In February BC (I’m reclaiming this abbreviation for “before coronavirus”), our Engaged Scholarship team brought Austin Channing Brown to Grounds to speak at their Black Womanhood in College Workshop. She also led trainings with our interns and the Women’s Center staff. During the staff training, she pointed out to us that when she asked questions about the Women’s Center, we were answering with observations about UVA. She encouraged us to articulate the values that guide our work as the Women’s Center. We took up this invitation and over the next six months we held an ongoing series of conversations, excavating layers of what we do in search of the core values underlying why we do it. 

Building on previous iterations of this discussion, we explored our values through google docs and in conversations over zoom. We wrestled with how to articulate our thoughts and where to find the bedrock of commonality, working in isolated togetherness through a global health pandemic, the resulting economic crisis, and concurrent ground swelling of support for racial justice in response to George Floyd’s murder. 

 

Exchanges ranged from the grammar-geeky consideration of how words sound in pairs to the deeply philosophical debate over the distinctions between compassion, empathy, sympathy, and solidarity.

 

It took a series of conversations, both challenging and crucial, to articulate three values that build on each other to guide our work: Social Justice, Community Care and Wellness, Professional Excellence and Mentorship. With our primary focus on Social justice, we can see how self-care and community-care are integral tools for achieving it, and then how approaching this work through this approach positions us to offer and benefit from reciprocal mentorship with the students who join us in this work.
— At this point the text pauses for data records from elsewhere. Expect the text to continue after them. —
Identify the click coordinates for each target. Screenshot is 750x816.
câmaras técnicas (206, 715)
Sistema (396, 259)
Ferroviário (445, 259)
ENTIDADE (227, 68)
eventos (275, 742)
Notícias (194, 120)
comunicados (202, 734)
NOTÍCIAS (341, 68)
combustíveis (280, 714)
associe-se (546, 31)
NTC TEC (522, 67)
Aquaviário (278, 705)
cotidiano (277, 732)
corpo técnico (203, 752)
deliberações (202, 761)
Readily establishing that we work for social justice through anti-racist and feminist approaches, we then moved into an in-depth conversation about the specific pillars on which our work for social justice rests. Exchanges ranged from the grammar-geeky consideration of how words sound in pairs to the deeply philosophical debate over the distinctions between compassion, empathy, sympathy, and solidarity. Ultimately, we decided we champion three paired-concepts:  

  • diversity & inclusion
  • equity & equality 
  • compassion & solidarity 

Racism depends upon perceiving a group as different and then dehumanizing members of that group. The only antidote to this poison is the paired response of solidarity and compassion: solidarity, to stand with others, recognizing our interconnections and actively working for their good; compassion, to notice others’ suffering and act in response to that suffering.